There is also a less precise question, raised by Malleable Software. If a concept is a small unit of behavior a user could in principle understand, then in principle a user could also adjust one — change a precondition, add a relation, replace the operational principle with something closer to her own situation. What it would mean for the concept inventory of a product to be visible and editable from the inside, the way a spreadsheet’s formulas are visible and editable, I do not know. But the question seems like the right kind to ask, and the answer probably reshapes a fair amount of what end-user programming looks like.A related question, raised sharply by the recent flood of LLM-generated code, is whether concept-structured systems are easier for models to extend without accumulating debt. The early experiments are encouraging, but the verdict is not in.

The most diffuse question is about shared vocabulary. Concepts are meant to be reusable across products: Reservation could in principle be the same concept whether the product is a restaurant booker or a meeting-room app. In practice, every team reinvents its own slightly-different version of the same thing, and the result is a concept that almost matches everyone else’s Reservation and exactly matches nobody’s. Whether a public catalog of well-formed concepts could change this — and whether such a catalog would survive the social pressures that fragment standards in every other corner of software — is an open empirical question, and one I would like to see attempted before deciding whether it is hopeless.

A working stance

The aspiration here is modest and a little contrarian. Most software-design discourse is concerned with surfaces: what the screen looks like, what the API returns, what the model emits. Concept design says the most important decisions are made one layer below all of those, in the inventory of small, durable ideas the product asks its users and its developers to share. Get those right, and the surfaces have a chance of being honest. Get them wrong, and no amount of design polish will hide it for very long.

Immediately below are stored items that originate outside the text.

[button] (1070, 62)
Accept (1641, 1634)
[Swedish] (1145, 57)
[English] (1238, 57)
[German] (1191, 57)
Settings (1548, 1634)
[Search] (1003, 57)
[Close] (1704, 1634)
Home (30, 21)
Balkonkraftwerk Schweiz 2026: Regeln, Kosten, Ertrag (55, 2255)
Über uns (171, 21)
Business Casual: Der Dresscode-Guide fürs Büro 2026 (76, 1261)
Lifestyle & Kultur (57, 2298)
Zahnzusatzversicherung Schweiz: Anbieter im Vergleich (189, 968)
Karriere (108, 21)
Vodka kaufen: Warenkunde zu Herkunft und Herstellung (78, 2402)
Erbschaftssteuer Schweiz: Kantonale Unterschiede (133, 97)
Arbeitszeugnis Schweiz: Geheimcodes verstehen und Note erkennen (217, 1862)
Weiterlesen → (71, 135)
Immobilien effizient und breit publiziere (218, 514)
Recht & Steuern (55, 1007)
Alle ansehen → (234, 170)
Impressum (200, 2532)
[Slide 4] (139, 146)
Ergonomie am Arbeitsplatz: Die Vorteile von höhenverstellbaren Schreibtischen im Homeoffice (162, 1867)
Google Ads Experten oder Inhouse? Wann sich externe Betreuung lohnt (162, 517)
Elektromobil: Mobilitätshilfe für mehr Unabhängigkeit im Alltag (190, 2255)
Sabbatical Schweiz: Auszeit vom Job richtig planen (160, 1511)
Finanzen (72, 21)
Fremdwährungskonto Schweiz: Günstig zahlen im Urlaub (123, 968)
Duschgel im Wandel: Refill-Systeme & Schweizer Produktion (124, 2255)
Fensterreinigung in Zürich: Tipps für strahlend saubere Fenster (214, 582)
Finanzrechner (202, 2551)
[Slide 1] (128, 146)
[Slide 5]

What I find I keep doing, when I read other people’s products now, is reverse-engineering the concept inventory before I look at the screens. The exercise is often unkind to the product. Concepts that should have been one are two; concepts that should have been separate are tangled; concepts the marketing site treats as central turn out, on inspection, to have no operational principle anyone could state. None of this is visible in a feature comparison, and most of it is invisible to the team that built the product. That gap — between what a product is taken to be and what it actually is, at the level the user has to learn — is most of what concept design is for.